__TO-DO LIST__:
a. Translate this sentence from the Rostow development-theory text below into Spanish: "One of the key thinkers in twentieth century Development Studies was W.W. Rostow, an American economist and government official."
b. Resume the Rostow development-theory text below from its last sentence, carrying the list of stages onward.

__EXCERPTED PASSAGE__:
GEOG 128
Geography of International Affairs

International Development Patterns, Strategies, Theories & Explanations

Print

Modernization Theory (Rostow)

The following information is quoted from: Jacobs, J. (n.d.). Rostow's Five Stages of Economic Growth and Development are Widely Criticized. Retrieved March 26, 2015.

Rostow's Five Stages of Economic Growth and Development are Widely Criticized

By Juliet Jacobs

Development Theories in Geography

Geographers often seek to categorize places using a scale of development, frequently dividing nations into the "developed" and "developing," "first world" and "third world," or "core" and "periphery." All of these labels are based off of judging a country's development, but this raises the question: what exactly does it mean to be "developed," and why have some countries developed while others have not? Since the beginning of the twentieth century, geographers and those involved with the vast field of Development Studies have sought to answer this question, and in the process, have come up with many different models to explain this phenomenon.

W.W. Rostow and the Stages of Economic Growth

One of the key thinkers in twentieth century Development Studies was W.W. Rostow, an American economist and government official. Prior to Rostow, approaches to development had been based on the assumption that "modernization" was characterized by the Western world (wealthier, more powerful countries at the time), which were able to advance from the initial stages of underdevelopment. Accordingly, other countries should model themselves after the West, aspiring to a "modern" state of capitalism and a liberal democracy. Using these ideas, Rostow penned his classic Stages of Economic Growth in 1960, which presented five steps through which all countries must pass to become developed: 1) traditional society, 2) preconditions to take-off, 3) take-off, 4) drive to maturity, and 5) age of high mass consumption. The model asserted that all countries exist somewhere on this linear spectrum, and climb upward through each stage in the development process:

  • Traditional Society: This stage is characterized by a subsistent, agricultural based economy, with intensive labor and low levels of trading, and a population that does not have a scientific perspective on the world and technology.
  • Preconditions to Take-off: Here, a society begins to develop manufacturing, and a more national/international, as opposed to regional, outlook.
  • Take-off: Rostow describes this stage as a short period of intensive growth, in which industrialization begins to occur, and workers and institutions become concentrated around a new industry.

__DATA RECORDS__:
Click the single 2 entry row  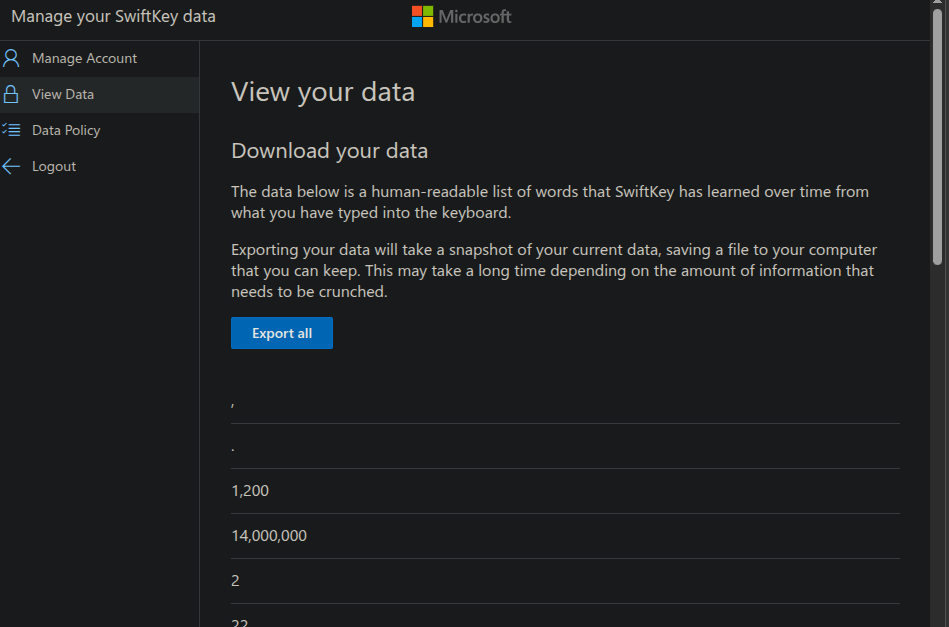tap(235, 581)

---

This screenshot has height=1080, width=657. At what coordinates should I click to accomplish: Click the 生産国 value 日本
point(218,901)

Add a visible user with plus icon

* * *

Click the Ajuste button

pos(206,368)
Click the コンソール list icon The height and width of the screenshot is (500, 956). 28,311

__ANSWER SET__:
a. Uno de los pensadores clave de los Estudios del Desarrollo del siglo XX fue W.W. Rostow, un economista y funcionario gubernamental estadounidense.

b.
  • Drive to Maturity: This stage takes place over a long period of time, as standards of living rise, use of technology increases, and the national economy grows and diversifies.
  • Age of High Mass Consumption: At the time of writing, Rostow believed that Western countries, most notably the United States, occupied this last "developed" stage. Here, a country's economy flourishes in a capitalist system, characterized by mass production and consumerism.

Rostow's Model in Context

Rostow's Stages of Growth model is one of the most influential development theories of the twentieth century. It was, however, also grounded in the historical and political context in which he wrote. Stages of Economic Growth was published in 1960, at the height of the Cold War, and with the subtitle "A Non-Communist Manifesto," it was overtly political. Rostow was fiercely anti-communist and right-wing; he modeled his theory after western capitalist countries, which had industrialized and urbanized. As a staff member in President John F. Kennedy's administration, Rostow promoted his development model as part of U.S. foreign policy. Rostow's model illustrates a desire not only to assist lower income countries in the development process, but also to assert the Unites States' influence over that of communist Russia.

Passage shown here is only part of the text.